WHAT THE TASK REQUIRES: Give every entry again precisely as it appears.

Dataset entries:
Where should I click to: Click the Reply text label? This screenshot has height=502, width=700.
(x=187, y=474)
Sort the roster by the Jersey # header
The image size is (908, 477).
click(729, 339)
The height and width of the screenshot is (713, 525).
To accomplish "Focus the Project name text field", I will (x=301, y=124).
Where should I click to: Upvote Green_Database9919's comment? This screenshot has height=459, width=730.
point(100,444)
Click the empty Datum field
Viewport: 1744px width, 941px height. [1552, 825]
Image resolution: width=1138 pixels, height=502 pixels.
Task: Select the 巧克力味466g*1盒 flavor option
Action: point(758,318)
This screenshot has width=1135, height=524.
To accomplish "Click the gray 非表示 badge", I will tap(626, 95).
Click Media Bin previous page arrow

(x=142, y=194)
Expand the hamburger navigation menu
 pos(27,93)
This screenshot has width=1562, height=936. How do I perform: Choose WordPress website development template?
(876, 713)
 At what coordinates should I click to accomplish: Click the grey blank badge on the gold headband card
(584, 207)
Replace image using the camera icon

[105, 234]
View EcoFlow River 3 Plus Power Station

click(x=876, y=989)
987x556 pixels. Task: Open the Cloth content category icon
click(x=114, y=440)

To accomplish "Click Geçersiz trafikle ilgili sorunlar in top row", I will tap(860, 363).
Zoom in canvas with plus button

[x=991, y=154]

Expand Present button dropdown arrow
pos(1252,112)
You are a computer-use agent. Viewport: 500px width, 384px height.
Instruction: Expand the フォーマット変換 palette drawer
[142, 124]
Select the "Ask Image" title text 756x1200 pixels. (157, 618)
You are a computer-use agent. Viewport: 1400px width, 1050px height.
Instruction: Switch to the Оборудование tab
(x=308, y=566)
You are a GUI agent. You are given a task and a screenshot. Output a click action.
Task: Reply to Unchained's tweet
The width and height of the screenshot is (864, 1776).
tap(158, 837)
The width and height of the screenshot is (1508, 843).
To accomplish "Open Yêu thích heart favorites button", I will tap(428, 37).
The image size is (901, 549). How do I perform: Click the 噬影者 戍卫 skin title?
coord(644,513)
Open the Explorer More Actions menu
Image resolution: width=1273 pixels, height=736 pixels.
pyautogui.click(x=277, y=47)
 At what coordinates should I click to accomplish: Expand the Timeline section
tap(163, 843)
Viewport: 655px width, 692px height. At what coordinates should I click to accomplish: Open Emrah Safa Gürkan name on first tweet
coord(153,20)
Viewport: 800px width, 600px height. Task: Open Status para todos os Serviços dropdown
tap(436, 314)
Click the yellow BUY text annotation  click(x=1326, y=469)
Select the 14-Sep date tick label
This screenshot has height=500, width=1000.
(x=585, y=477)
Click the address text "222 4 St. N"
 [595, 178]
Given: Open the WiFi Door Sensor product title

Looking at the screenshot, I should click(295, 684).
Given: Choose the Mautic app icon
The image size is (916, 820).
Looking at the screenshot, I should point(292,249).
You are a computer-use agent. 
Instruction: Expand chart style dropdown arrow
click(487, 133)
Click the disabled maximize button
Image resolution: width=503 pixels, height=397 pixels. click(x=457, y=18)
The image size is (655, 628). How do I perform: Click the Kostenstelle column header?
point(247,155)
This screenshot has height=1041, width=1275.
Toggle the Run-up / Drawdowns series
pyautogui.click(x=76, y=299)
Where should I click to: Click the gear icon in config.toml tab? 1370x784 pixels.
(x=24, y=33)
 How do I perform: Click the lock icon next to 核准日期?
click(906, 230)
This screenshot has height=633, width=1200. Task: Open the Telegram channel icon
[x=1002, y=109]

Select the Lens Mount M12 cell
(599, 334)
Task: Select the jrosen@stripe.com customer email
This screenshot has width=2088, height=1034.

ANSWER:
Where should I click to: Click the Reply text label? This screenshot has height=502, width=700.
(x=187, y=474)
Sort the roster by the Jersey # header
The image size is (908, 477).
click(729, 339)
The height and width of the screenshot is (713, 525).
To accomplish "Focus the Project name text field", I will (x=301, y=124).
Where should I click to: Upvote Green_Database9919's comment? This screenshot has height=459, width=730.
point(100,444)
Click the empty Datum field
Viewport: 1744px width, 941px height. [1552, 825]
Image resolution: width=1138 pixels, height=502 pixels.
Task: Select the 巧克力味466g*1盒 flavor option
Action: point(758,318)
This screenshot has width=1135, height=524.
To accomplish "Click the gray 非表示 badge", I will tap(626, 95).
Click Media Bin previous page arrow

(x=142, y=194)
Expand the hamburger navigation menu
 pos(27,93)
This screenshot has width=1562, height=936. How do I perform: Choose WordPress website development template?
(876, 713)
 At what coordinates should I click to accomplish: Click the grey blank badge on the gold headband card
(584, 207)
Replace image using the camera icon

[105, 234]
View EcoFlow River 3 Plus Power Station

click(x=876, y=989)
987x556 pixels. Task: Open the Cloth content category icon
click(x=114, y=440)

To accomplish "Click Geçersiz trafikle ilgili sorunlar in top row", I will tap(860, 363).
Zoom in canvas with plus button

[x=991, y=154]

Expand Present button dropdown arrow
pos(1252,112)
You are a computer-use agent. Viewport: 500px width, 384px height.
Instruction: Expand the フォーマット変換 palette drawer
[142, 124]
Select the "Ask Image" title text 756x1200 pixels. (157, 618)
You are a computer-use agent. Viewport: 1400px width, 1050px height.
Instruction: Switch to the Оборудование tab
(x=308, y=566)
You are a GUI agent. You are given a task and a screenshot. Output a click action.
Task: Reply to Unchained's tweet
The width and height of the screenshot is (864, 1776).
tap(158, 837)
The width and height of the screenshot is (1508, 843).
To accomplish "Open Yêu thích heart favorites button", I will tap(428, 37).
The image size is (901, 549). How do I perform: Click the 噬影者 戍卫 skin title?
coord(644,513)
Open the Explorer More Actions menu
Image resolution: width=1273 pixels, height=736 pixels.
pyautogui.click(x=277, y=47)
 At what coordinates should I click to accomplish: Expand the Timeline section
tap(163, 843)
Viewport: 655px width, 692px height. At what coordinates should I click to accomplish: Open Emrah Safa Gürkan name on first tweet
coord(153,20)
Viewport: 800px width, 600px height. Task: Open Status para todos os Serviços dropdown
tap(436, 314)
Click the yellow BUY text annotation  click(x=1326, y=469)
Select the 14-Sep date tick label
This screenshot has height=500, width=1000.
(x=585, y=477)
Click the address text "222 4 St. N"
 [595, 178]
Given: Open the WiFi Door Sensor product title

Looking at the screenshot, I should click(295, 684).
Given: Choose the Mautic app icon
The image size is (916, 820).
Looking at the screenshot, I should point(292,249).
You are a computer-use agent. 
Instruction: Expand chart style dropdown arrow
click(487, 133)
Click the disabled maximize button
Image resolution: width=503 pixels, height=397 pixels. click(x=457, y=18)
The image size is (655, 628). How do I perform: Click the Kostenstelle column header?
point(247,155)
This screenshot has height=1041, width=1275.
Toggle the Run-up / Drawdowns series
pyautogui.click(x=76, y=299)
Where should I click to: Click the gear icon in config.toml tab? 1370x784 pixels.
(x=24, y=33)
 How do I perform: Click the lock icon next to 核准日期?
click(906, 230)
This screenshot has height=633, width=1200. Task: Open the Telegram channel icon
[x=1002, y=109]

Select the Lens Mount M12 cell
(599, 334)
Task: Select the jrosen@stripe.com customer email
This screenshot has width=2088, height=1034.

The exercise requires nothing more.